My contrary viewpoint had been reinforced by a letter that had arrived from my draft board three days earlier. This was in a time, remember, when young draft-age men had to ask permission to leave the country. Long before I headed off to Stanford-in-Germany, I'd written a note requesting this permission, adding an unsolicited editorial comment expressing my opposition to the Vietnam War. Upon receiving no reply, I figured everything was in order, and I left on the charter plane with my fellow group members, arriving in Beutelsbach in time to celebrate the Fourth of July.

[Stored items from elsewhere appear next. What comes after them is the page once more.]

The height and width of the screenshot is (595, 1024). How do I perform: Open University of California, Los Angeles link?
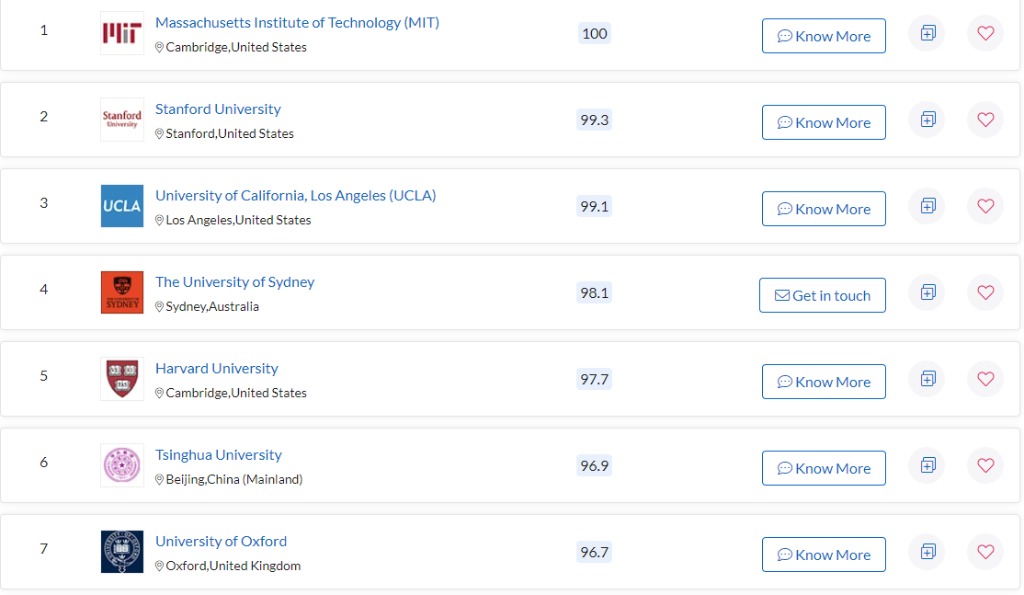(x=295, y=195)
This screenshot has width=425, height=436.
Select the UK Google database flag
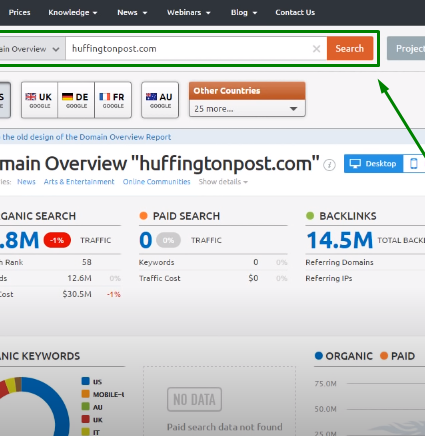[x=39, y=100]
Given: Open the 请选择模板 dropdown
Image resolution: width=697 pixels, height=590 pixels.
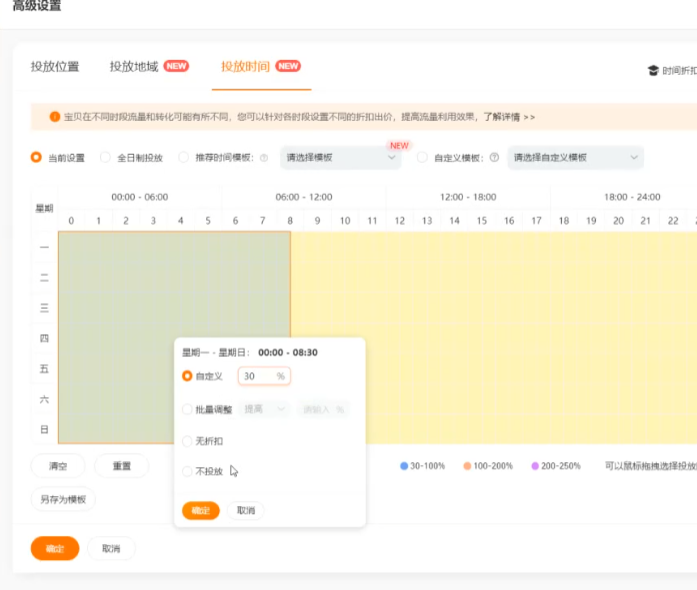Looking at the screenshot, I should click(x=340, y=158).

On July 17, my draft board finally got around to my request. This was their full reply (I still have the letter): "This is to advise that the local board considered your request for a permit to leave the United States. The local board has determined that your request be denied at this time." My father called and read the disembodied prose to me on a scratchy connection over the single phone down the hall in the men's dormitory at Landgut Burg. No reason was given for the decision. My reaction was outrage; I was angry at the maddening bureaucratic sluggishness of the draft board and angry at what I figured was punishment for my political beliefs. With no hesitation, I resolved not to go home but to finish my six months' stay in Germany, regardless of what the draft board said. I had no idea what the consequences of such an act might be, but I was not coming back home till December, I told my father. He sighed. Over the next few weeks, this decision hovered over everything I did. In the shadow of my sense of homelessness and anger, I even considered the possibility of not going back to the U.S. at the end of our six months in Beutelsbach.

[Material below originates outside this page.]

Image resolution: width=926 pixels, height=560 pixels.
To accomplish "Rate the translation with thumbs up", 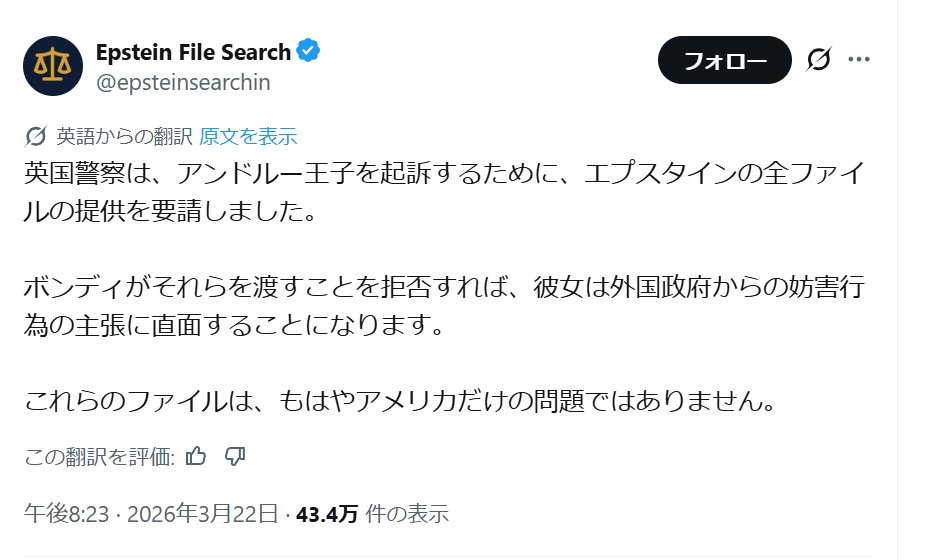I will pyautogui.click(x=196, y=457).
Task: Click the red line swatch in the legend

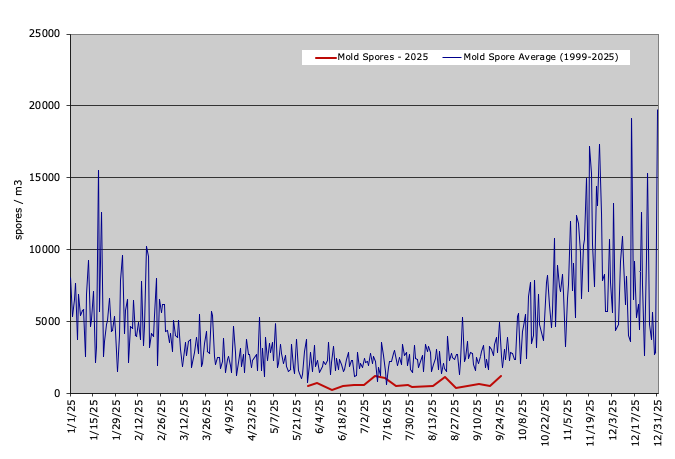Action: point(326,58)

So I was not in a particularly nationalistic mood that night of the moon landing. All that "the Eagle has landed" stuff seemed to me mere sleight-of-hand to distract us from the real problems facing the country.

But I wasn't in my country. I was in Czechoslovakia. The room with the small, grainy black-and-white TV was crammed with dozens of rapt Czech and international students. The TV announcer's commentary in Czech was lost on me, but in the background I could faintly hear the English of the actual space mission, including Neil Armstrong's "...one small step for man, one giant leap for mankind..." underneath the simultaneous translation. I hadn't even originally planned to watch the event, but I was drawn down the hall by the vocal enthusiasm of the audience.

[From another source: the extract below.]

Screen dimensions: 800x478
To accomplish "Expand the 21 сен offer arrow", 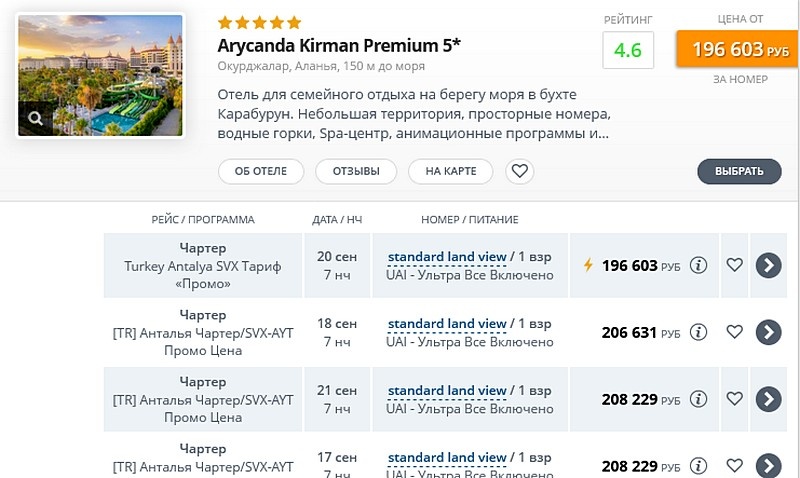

Those exultant Czech students had a vastly different perspective than mine regarding that moonwalk. Less than a year earlier, the USSR and other Warsaw Pact forces had invaded Czechoslovakia to crush Alexander Dubcek's inspiring experiment in liberalization, the "Prague Spring." These students were cheering us Yanks because our lunar achievement was a pie in the face of their oppressors. They were happy that the Soviets had lost the space race. My cynicism didn't play well in that crowded hotel room.

I'd come to Prague with three other Stanford-in-Germany students--

my roommate Skip Stiver, Nancy Barry, and Jan Giske--for a three-day visit. We all had friends among a small group of Stanford students spending the summer in Czechoslovakia as part of a Ford Foundation-sponsored study group. In that tumultuous time in Czech history, this troupe of Stanford students found itself smack dab in the middle of things. Our friends were meeting with journalists, trade unionists, writers, film-makers, professors and students, many of whom put themselves in danger by showing photos and home movies of the invasion and by criticizing the occupation. My great-spirited buddy Dave Schaffarzick had written me a letter saying that I had to come visit him in Prague, a place more beautiful and tragic than I could imagine. There were rumors that the border would be closed to foreigners soon, he said, because of the upcoming one-year anniversary of the invasion. So the four of us decided to go.

When we picked up our visas, I was told that the Czech border guards were so uptight since the invasion I might be forced to cut my beard, since my passport photo showed me clean-shaven and the guards were suspicious of outside agitators among young "radicals and hippies." I wouldn't have called myself either, but I packed a pair of scissors in case.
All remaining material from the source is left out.